Настоящее литературное произведение с большим трудом поддается и пересказу, и описанию. Чтобы справиться с этим, нужна большая работа мысли, а это не то, что устраиваем журналистов отдела «Культура». Только то, что предположительно легло в основу произведения, должно рассматриваться всерьез, и только эти ленивые журналистские выдумки должны считаться литературой. Истинная природа вдохновения породившего ранние рассказы Хемингуэя (вдохновения, позволившего тоненькой пачке страниц придать американской прозе новое дыхание), слишком сложна для журналиста, ведающего культурой и превращающего осмысленный английский язык в пустопорожнюю болтовню. Если такому журналисту велят опереться «только на сам рассказ», он не выдавит из себя ни звука. Воображение? Нет никакого воображения Литература? Нет никакой литературы Тончайшие, да и не только тончайшие, нюансы обращаются в прах, и остаются только прототипы, чьи чувства задеты тем, как их «описал» Хемингуэй. Имел ли Хемингуэй право?.. Имеет ли любой писатель право?.. Сенсационный культурный вандализм маскируется под ответственное отношение газеты «к искусству».

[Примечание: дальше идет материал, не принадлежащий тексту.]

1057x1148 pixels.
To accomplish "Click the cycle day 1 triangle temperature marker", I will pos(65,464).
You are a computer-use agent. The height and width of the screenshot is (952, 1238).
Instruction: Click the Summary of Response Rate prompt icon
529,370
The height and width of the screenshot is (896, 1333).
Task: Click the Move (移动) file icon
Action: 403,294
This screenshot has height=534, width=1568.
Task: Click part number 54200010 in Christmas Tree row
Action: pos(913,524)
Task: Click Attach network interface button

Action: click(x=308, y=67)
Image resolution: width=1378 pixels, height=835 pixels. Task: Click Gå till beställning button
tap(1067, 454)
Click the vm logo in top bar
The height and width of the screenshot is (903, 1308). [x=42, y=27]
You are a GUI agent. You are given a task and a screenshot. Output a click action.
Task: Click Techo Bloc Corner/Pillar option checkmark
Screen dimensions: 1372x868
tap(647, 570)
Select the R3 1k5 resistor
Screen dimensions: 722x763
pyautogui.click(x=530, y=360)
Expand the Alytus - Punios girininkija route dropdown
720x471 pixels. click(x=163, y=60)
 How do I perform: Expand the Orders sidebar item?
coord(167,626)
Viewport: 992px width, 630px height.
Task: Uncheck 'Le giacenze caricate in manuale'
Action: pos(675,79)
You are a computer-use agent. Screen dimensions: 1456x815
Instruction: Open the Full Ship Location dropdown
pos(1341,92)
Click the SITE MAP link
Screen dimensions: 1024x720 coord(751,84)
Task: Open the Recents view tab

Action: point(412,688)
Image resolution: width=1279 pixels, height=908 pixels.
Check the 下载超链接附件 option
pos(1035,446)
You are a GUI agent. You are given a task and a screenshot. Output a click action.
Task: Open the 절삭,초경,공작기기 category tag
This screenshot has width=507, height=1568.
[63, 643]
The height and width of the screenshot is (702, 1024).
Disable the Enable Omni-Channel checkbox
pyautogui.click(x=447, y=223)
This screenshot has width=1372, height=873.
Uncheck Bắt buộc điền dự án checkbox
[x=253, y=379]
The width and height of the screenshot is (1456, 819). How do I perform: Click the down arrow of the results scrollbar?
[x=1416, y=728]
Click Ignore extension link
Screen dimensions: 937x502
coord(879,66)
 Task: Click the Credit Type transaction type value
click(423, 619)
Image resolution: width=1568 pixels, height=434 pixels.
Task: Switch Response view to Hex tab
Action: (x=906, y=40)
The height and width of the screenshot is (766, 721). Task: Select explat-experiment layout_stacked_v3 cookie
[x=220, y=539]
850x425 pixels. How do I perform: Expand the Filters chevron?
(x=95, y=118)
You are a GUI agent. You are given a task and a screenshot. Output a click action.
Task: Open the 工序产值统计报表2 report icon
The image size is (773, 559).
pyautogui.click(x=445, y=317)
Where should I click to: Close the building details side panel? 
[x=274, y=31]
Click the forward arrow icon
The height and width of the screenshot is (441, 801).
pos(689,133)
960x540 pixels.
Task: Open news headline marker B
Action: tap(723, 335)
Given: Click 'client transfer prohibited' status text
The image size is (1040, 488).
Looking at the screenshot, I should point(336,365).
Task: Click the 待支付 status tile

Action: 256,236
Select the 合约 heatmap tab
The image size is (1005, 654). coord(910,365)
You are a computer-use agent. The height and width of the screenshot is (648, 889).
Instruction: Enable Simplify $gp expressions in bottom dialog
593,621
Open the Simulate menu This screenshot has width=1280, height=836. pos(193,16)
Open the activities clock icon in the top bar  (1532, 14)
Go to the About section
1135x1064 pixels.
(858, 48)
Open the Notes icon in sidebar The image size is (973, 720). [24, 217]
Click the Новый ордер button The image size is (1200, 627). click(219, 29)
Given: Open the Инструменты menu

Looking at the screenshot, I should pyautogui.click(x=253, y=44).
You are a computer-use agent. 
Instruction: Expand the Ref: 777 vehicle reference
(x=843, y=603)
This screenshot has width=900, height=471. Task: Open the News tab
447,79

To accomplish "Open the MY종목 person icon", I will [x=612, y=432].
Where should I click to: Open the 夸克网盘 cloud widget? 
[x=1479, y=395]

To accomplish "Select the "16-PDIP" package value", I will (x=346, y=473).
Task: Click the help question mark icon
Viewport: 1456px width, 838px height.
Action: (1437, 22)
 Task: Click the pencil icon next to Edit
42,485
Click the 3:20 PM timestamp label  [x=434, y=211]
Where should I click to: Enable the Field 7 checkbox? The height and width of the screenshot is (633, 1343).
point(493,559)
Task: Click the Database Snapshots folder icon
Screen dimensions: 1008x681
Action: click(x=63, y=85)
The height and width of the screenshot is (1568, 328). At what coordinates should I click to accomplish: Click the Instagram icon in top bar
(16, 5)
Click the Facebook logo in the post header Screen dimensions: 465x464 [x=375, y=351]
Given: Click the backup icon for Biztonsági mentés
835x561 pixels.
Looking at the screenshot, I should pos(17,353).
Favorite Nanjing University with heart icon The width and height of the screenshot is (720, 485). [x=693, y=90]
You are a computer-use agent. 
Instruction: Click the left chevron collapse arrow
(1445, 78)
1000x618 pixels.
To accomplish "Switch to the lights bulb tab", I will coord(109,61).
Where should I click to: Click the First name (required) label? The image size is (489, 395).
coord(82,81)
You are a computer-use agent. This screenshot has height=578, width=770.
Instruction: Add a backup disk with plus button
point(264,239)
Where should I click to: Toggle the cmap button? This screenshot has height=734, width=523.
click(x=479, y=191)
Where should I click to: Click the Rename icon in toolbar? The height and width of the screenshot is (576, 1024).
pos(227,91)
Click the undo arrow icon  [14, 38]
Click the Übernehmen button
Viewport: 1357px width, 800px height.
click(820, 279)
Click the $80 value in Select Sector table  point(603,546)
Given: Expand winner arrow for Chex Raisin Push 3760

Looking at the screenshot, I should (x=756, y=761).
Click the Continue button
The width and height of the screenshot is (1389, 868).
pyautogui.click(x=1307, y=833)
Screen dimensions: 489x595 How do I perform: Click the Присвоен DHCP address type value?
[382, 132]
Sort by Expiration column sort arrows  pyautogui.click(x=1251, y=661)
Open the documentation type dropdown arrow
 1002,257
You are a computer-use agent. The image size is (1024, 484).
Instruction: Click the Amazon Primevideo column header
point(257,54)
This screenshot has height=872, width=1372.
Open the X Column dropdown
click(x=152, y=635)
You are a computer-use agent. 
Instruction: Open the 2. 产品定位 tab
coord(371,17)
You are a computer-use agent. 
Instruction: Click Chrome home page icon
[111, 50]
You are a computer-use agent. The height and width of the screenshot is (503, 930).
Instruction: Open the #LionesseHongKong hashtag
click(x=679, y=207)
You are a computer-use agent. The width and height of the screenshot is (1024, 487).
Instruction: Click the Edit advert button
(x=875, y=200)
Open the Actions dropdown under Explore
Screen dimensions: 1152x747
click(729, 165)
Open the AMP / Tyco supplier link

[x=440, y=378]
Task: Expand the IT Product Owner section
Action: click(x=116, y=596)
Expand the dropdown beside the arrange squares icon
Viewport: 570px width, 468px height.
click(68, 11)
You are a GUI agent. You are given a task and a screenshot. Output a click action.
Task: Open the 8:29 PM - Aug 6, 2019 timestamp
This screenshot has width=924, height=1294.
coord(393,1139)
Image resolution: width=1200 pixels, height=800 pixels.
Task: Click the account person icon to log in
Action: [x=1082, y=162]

Если бы я обладала властью Сталина, я не растрачивала бы ее на то, чтобы заткнуть рот писателям, наделенным воображением, а заткнула бы глотку пишущим о писателях с воображением Я запретила бы дискуссии о литературе в газетах, журналах и ученых записках. Я запретила бы толкование литературы во всех школах, колледжах и университетах страны. Я объявила бы вне закона читательские кружки и треп о книгах в Интернете и заставила бы полицию следить за тем, чтобы продавцы книг не болтали о них с покупателями или друг с другом Я оставила бы читателя один на один с книгой, чтобы он почерпнул из нее что может И я сохраняла бы этот порядок столько веков, сколько потребуется, чтобы очистить общество от яда вашей пошлости.
Эми Беллет
Прочти я все это, не зная Эми, не обнаружил бы никакого подтекста и сочувственно встретил бы эту вспышку острого раздражения, хотя, давно выйдя из крута, который Эми назвала «культурной журналистикой», к счастью, освободился от склонности думать и говорить о нем так, как это делала она. Но в данных обстоятельствах мне показалось, что подлинные цели автора приоткрывает несколько фраз второго абзаца, которые я перечел, пока она возилась в кухне с чаем, тостами и джемом. «В каких проступках замечен писатель? Причем речь вовсе не об отступлениях от эталонов литературной эстетики, а о проступках по отношению к дочери, сыну, жене, отцу, матери, другу, издателю, кошке или собаке». Почему в этом перечне нет сестры — потому, что писавшая не совсем понимала причину охватившего ее негодования, или, напротив, потому, что прекрасно эту причину осознавала и тщательно следила за каждой строчкой, чтобы опухоль как-нибудь ненароком не протащила сюда сестру?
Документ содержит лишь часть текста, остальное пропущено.